#### Excerpt:
- - - -
Surface Plasmon Resonance
Binding experiments were performed with a BIAcore 2000 instrument (GE Healthcare). N-terminally biotinylated peptides were immobilized by binding to streptavidin on streptavidin sensor chips (GE Healthcare). The N-terminally biotinylated peptides had the following sequences: WT, GSGSGSARHKGTYFTHEA; Y406A, GSGSGSARHKGTAFTHEA; T408A, GSGSGSARHKGTYFAHEA; Y406A,T408A, GSGSGSARHKGTAFAHEA; and scrambled, GSGSGSAGHATFAHREAK (all from GL Biochem, Shanghai, China). The peptides, at a concentration of 50 μg/ml in HBS (10 mm Hepes, pH 7.4; 0.15 m NaCl), were immobilized on streptavidin chips by injection in separate lanes at a flow rate of 5 μl/min for 2 × 7 min. After immobilization, the lanes were washed by two injections of 4 m guanidine-HCl/HBS (pH 7.4) for 2 min and one injection of 0.25% P20/HBS for 2 min, at a flow rate of 20 μl/min. The levels of stably immobilized peptides were 470–530 response units per lane. All interaction analyses were performed at 298 K at a flow rate of 20 μl/min, in HBS/0.005% P20/0.5 mm tris(2-carboxyethyl)phosphine/0.5 m betaine. DAL-1 at concentrations 0.1–1.0 mg/ml were injected for 3 min, followed by buffer injection for 5 min. After each binding cycle, the chip surface was regenerated with two cycles of 4 m guanidine-HCl/HBS and one cycle of 0.25% P20/HBS. Corrected binding profiles (sensorgrams) for DAL-1 were obtained by subtracting the response in the reference lane (scrambled peptide) from the response in the binding lanes (WT and mutant peptides). Data modification including scale transformation and background subtraction was performed with the program BIAevaluation 4.1 (GE Healthcare).
- - - -
#### Data for review:
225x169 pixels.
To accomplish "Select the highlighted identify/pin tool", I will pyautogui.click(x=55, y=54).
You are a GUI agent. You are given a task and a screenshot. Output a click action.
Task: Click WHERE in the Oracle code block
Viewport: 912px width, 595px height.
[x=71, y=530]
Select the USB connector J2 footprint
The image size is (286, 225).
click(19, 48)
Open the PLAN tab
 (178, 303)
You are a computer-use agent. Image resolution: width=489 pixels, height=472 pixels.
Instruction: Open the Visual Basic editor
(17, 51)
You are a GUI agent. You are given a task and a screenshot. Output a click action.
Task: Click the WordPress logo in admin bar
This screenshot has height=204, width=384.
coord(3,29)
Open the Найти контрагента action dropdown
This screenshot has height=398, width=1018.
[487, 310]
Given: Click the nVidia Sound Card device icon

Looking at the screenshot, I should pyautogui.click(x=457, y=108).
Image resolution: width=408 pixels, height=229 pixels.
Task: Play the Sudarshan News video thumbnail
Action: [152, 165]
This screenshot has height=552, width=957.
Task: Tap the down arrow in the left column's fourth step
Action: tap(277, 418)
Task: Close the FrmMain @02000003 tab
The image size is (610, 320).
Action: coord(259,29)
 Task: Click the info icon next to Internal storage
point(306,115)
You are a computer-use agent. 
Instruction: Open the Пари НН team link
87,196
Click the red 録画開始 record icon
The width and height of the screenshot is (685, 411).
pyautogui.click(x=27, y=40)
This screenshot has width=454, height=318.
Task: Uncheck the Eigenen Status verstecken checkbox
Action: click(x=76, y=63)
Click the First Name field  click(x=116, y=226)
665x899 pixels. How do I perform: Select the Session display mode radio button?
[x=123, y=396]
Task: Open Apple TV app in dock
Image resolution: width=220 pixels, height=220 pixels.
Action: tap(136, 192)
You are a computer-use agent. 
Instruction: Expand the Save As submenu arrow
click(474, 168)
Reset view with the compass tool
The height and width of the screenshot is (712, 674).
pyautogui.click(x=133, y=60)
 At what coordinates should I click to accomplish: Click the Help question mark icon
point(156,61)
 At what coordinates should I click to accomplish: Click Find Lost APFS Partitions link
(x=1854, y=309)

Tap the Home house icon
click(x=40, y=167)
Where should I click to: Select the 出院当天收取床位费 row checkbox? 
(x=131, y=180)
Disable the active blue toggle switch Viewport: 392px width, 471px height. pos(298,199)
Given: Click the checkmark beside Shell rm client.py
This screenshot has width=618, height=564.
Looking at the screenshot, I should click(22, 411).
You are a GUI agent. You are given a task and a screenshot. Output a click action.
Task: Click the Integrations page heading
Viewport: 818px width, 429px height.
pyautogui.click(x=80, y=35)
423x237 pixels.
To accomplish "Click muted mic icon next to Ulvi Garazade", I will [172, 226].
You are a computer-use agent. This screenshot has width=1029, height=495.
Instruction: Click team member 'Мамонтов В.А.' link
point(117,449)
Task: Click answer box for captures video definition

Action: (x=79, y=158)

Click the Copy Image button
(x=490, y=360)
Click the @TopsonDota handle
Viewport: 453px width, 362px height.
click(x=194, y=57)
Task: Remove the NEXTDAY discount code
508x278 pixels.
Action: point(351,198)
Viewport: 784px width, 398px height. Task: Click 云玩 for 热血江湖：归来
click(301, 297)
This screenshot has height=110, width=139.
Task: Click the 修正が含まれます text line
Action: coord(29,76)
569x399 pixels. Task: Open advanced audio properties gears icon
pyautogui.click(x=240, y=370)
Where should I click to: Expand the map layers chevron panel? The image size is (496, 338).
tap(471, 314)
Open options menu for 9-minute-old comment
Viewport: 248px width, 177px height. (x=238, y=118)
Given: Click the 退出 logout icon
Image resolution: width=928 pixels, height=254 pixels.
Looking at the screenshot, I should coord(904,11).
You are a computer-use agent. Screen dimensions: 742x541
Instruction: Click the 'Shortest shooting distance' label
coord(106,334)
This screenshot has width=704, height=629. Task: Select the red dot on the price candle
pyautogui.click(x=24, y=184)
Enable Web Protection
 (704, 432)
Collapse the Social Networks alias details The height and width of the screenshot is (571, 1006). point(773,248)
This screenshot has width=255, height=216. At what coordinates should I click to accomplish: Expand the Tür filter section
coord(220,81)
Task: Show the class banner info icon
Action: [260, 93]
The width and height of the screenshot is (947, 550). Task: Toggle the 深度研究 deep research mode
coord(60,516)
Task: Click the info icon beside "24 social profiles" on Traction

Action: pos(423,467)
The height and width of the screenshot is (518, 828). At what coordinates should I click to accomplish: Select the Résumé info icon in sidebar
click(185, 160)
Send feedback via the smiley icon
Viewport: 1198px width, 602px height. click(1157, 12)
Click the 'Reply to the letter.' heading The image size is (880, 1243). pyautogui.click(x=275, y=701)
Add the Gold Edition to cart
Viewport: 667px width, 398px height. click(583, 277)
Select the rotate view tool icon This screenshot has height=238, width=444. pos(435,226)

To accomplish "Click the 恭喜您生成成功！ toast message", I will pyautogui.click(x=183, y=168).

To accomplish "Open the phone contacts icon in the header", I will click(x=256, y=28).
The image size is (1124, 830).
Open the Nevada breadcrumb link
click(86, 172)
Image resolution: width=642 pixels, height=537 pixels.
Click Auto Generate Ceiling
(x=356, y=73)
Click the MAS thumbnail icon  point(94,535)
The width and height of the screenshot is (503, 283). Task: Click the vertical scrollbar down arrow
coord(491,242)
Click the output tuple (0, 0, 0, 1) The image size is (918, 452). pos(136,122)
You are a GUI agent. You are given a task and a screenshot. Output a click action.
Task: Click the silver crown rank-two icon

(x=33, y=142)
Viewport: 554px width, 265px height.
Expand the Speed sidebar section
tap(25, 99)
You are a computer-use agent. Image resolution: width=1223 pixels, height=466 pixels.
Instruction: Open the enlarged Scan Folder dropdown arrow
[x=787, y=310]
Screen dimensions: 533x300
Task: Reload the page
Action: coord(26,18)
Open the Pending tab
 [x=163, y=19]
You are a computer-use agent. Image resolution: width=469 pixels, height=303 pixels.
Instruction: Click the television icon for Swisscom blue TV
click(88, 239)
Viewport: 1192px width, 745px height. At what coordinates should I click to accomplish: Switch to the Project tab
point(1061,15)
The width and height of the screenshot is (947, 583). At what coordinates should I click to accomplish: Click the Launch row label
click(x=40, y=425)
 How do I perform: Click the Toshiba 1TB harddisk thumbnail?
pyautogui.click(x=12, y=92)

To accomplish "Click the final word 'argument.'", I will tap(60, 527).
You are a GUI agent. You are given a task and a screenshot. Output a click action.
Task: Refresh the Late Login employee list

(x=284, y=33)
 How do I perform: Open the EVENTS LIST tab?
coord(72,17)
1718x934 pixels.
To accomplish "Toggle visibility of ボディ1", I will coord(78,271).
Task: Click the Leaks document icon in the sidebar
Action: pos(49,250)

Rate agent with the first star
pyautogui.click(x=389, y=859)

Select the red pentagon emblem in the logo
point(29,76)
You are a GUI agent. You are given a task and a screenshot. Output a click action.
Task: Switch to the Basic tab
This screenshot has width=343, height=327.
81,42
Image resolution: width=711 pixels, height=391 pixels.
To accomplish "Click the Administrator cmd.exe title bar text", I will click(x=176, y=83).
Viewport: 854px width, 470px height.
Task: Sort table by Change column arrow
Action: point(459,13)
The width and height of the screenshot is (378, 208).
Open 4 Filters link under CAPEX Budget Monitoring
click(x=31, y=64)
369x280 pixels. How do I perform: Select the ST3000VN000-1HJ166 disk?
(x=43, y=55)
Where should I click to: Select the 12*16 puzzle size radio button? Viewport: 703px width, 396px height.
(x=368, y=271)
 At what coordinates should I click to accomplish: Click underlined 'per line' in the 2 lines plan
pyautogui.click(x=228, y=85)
- - - -
#### Parts of the exercise:
A. According to the surface plasmon resonance excerpt, at what temperature were all interaction analyses performed?
B. Continue the surface plasmon resonance excerpt after its final sentence.

#### Results for the exercise:
A. 298 K

B.
Figure Preparation
The figures were created with PyMOL (32). The conserved surface residues were determined by ConSurf (33) using default parameters (multiple sequence alignment using MUSCLE; maximum of 50 homologues from SWISS-PROT; 1 PSI-BLAST, 0.001 PSI-BLAST value cut-off; JTT model of substitution). The electrostatic surface potential was calculated using ABPS (34) and contoured at ±10 kT/e (where k is Boltzmann's constant, T is the absolute temperature, and e is the unit electron charge). The alignment of peptides bound to the FERM domain were done using the Secondary Structure Matching server (35) by aligning main chain atoms of the β-strand 5βC (residues 334–344) and α-helix α1C (residues 368–390) of DAL-1 with those of the corresponding FERM domain.
Data Deposition
Atomic coordinates and structure factors for DAL-1 and DAL-1·TSLC1 have been deposited in the RCSB Protein Data Bank (accession codes 2HE7 and 3BIN).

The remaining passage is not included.